What to do –
In the part of the material that opens with the line containing "Where should I click to: Add" and runs through the end of the material, swap "avatar icon" for "profile image". Give back only those lines, with everything else left unchanged.

Rows of pointing data:
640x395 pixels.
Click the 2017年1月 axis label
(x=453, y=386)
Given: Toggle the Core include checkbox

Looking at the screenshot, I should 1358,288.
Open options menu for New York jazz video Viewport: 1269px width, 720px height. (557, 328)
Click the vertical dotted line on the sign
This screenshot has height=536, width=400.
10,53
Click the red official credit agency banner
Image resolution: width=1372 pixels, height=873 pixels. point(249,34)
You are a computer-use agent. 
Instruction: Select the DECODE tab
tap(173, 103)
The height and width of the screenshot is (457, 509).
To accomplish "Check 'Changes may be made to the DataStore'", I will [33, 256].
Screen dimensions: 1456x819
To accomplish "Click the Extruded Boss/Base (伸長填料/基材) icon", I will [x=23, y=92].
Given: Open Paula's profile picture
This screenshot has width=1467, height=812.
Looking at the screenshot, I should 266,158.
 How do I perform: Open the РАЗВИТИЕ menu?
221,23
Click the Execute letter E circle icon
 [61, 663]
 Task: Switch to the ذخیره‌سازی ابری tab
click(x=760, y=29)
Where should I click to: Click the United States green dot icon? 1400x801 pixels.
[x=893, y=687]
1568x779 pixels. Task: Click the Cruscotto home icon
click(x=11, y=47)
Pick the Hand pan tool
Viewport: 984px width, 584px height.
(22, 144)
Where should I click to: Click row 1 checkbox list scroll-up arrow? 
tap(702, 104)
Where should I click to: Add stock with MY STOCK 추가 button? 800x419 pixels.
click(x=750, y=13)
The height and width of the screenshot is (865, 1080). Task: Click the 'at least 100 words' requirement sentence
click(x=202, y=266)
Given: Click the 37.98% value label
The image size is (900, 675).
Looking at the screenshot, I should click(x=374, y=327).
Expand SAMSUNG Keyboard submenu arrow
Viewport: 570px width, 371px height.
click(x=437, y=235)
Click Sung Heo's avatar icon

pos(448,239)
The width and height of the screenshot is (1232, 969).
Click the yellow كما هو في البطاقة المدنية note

The solution –
Where should I click to: Add stock with MY STOCK 추가 button? 800x419 pixels.
click(x=750, y=13)
The height and width of the screenshot is (865, 1080). Task: Click the 'at least 100 words' requirement sentence
click(x=202, y=266)
Given: Click the 37.98% value label
The image size is (900, 675).
Looking at the screenshot, I should click(x=374, y=327).
Expand SAMSUNG Keyboard submenu arrow
Viewport: 570px width, 371px height.
click(x=437, y=235)
Click Sung Heo's profile image

pos(448,239)
The width and height of the screenshot is (1232, 969).
Click the yellow كما هو في البطاقة المدنية note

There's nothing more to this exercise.